Мать вела нас от языка к языку, и по ходу движения мы называли ее по-разному. Лет до двенадцати я звал ее “имма”, то есть “мама” на иврите. С изучением французского она сделалась Petite Mere, с изучением немецкого – Mutterchen, и, наконец, итальянский принес ей имя Mammina. Почему-то она так и осталась “Мамминой”, уж не знаю почему; может быть, сыграла роль ее привязанность к латинянам и восхищение Италией. Мама всегда искала подход к детям, и лучше всего у нее это получалось через учение. За едой мы говорили на языке, который изучали на тот момент. Она и сама в детстве прошла тот же путь. Но к папе, несмотря на все наши лингвистические превращения, мы всегда обращались на иврите – “Аба”.
Мама бегло писала самым элегантным немецким готическим шрифтом, который только можно представить. Она во всем придерживалась традиций, настояла, чтобы и мы учились немецкому письму, а через пару лет, когда мы принялись за русский, объясняла, как писать мягкие и твердые окончания слов (последние исчезли в современной русской орфографии). Впрочем, и в письме, и в более сложных лингвистических навыках – наклонениях, неправильных глаголах и так далее – спрос с меня был не так велик, и я мог прийти на урок неподготовленным, в отличие от своих сестер. Хефциба занималась усерднее всех. Она знала наизусть каждое правило и каждое исключение к нему. Мы признавали, что нам до нее далеко, и выдумали ей прозвище “мадам Ларусс-Лаблонд”. (Фамилия создателя авторитетного французского словаря переводится как “рыжеволосая”, а Хефциба у нас была совсем светленькая.)

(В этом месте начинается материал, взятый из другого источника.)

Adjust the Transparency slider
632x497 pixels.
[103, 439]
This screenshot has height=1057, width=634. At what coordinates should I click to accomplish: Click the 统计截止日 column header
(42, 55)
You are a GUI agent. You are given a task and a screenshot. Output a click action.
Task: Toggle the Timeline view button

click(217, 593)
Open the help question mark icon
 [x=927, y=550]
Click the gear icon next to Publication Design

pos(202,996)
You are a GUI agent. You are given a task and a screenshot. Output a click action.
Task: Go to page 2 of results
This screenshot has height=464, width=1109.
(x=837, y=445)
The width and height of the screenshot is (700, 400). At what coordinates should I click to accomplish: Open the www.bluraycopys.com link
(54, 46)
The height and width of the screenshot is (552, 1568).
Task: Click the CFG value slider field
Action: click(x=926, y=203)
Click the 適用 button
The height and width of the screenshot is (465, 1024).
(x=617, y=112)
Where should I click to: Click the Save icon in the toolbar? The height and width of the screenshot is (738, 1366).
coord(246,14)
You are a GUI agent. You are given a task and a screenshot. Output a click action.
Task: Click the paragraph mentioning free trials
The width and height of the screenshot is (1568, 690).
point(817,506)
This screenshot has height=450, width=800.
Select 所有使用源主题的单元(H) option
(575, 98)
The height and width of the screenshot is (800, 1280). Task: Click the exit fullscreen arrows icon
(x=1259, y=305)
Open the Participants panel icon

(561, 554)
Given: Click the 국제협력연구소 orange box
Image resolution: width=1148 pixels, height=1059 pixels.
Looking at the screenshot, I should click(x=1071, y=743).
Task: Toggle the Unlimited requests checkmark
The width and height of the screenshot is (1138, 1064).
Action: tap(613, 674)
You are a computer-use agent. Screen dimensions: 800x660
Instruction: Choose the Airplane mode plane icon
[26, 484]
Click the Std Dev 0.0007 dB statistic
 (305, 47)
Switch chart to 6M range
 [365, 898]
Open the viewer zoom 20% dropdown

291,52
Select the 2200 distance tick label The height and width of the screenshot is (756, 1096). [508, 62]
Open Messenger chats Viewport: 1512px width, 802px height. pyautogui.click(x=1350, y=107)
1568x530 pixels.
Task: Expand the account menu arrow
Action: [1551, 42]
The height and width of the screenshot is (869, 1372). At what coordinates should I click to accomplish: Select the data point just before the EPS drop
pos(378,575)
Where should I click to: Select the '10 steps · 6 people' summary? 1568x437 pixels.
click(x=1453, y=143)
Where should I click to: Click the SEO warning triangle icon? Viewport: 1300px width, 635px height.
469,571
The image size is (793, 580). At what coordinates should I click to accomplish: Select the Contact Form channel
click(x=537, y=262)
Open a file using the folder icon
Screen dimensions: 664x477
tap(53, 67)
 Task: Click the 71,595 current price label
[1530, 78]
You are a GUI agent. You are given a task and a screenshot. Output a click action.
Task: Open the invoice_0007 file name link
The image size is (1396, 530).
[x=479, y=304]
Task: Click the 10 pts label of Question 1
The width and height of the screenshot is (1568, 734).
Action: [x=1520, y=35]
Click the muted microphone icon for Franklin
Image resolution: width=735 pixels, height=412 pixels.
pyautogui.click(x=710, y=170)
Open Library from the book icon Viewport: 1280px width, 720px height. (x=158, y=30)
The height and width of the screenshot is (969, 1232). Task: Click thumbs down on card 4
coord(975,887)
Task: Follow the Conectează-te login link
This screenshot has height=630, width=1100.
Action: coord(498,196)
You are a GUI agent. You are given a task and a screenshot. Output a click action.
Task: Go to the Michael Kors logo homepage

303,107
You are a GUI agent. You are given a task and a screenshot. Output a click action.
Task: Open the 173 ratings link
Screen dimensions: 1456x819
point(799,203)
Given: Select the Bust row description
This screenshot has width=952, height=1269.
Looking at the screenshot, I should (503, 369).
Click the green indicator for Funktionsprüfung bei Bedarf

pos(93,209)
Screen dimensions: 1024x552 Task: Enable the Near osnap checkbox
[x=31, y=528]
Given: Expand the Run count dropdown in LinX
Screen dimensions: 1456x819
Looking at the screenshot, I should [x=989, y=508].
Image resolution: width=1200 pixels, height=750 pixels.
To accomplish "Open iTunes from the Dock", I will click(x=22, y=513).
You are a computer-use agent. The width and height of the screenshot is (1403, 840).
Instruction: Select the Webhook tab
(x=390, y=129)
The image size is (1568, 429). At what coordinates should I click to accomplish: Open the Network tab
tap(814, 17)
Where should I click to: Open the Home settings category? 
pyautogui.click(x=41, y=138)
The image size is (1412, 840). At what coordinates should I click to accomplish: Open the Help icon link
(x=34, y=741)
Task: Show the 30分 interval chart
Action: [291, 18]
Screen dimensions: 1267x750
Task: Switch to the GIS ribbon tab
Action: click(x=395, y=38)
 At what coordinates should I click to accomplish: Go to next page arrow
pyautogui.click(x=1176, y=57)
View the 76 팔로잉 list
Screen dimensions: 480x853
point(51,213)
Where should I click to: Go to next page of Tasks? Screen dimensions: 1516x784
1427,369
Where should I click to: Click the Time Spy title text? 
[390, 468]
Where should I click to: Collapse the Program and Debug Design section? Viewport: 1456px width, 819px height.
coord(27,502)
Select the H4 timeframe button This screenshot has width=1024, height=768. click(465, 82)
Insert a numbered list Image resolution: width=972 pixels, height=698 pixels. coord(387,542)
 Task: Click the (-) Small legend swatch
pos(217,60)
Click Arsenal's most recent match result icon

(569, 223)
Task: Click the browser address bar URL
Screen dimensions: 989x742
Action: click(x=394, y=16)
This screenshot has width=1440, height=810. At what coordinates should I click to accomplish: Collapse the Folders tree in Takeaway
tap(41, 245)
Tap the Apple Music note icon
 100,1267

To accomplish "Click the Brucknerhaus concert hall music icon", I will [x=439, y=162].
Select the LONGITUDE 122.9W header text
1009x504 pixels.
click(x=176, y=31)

В Базеле к нам нечасто наведывались гости. Разве что Адольф Буш с семьей: с ними у нас сложились более тесные отношения, чем с холостяком Энеску. Приходили и уходили преподаватели языков, иногда приезжали гости из-за границы. Особенно сильное впечатление на меня произвел молодой Сидней Эрман, приехавший из Кембриджа; он провел у нас несколько дней со своим слугой. Слуга его меня поразил: он был совершенно незаметен, даже в нашем улье никогда не попадался на пути и умел начистить ботинки до ослепительного блеска. Зная мамину любовь к восточным символам мужественности, Сидней привез ей из венского антикварного магазина турецкий кинжал с дамасским клинком в ножнах, инкрустированных красными кораллами. Сидней и Хефциба нравились друг другу. Мы ездили на экскурсии по Рейну, и однажды поздно вечером, вернувшись с нами с прогулки, он приготовил всем омлет, очень сочный и нежный. Сидней гордился своим искусством готовить омлет. Как же грустно теперь думать о том, что почти сразу после поездки к нам с Сиднеем случилось несчастье. Когда в ноябре 1929 года я впервые приехал в Англию, он уже находился между жизнью и смертью и умер вскоре после нашего с папой отъезда в турне по Соединенным Штатам. На следующее лето мы встретились в Эвиане с его родителями и Эстер. Меня поразило, как внимательны к нам были люди, только что потерявшие сына. Помню, как я надоедал всем своими восторгами, без конца описывая виденный где-то красный спортивный “мерседес”. Родители сделали мне выговор за столь неуместное проявление меркантильных интересов, но тетя Флоренс вступилась за меня: “Почему Иегуди не может мечтать о красной спортивной машине? Однажды она у него будет”.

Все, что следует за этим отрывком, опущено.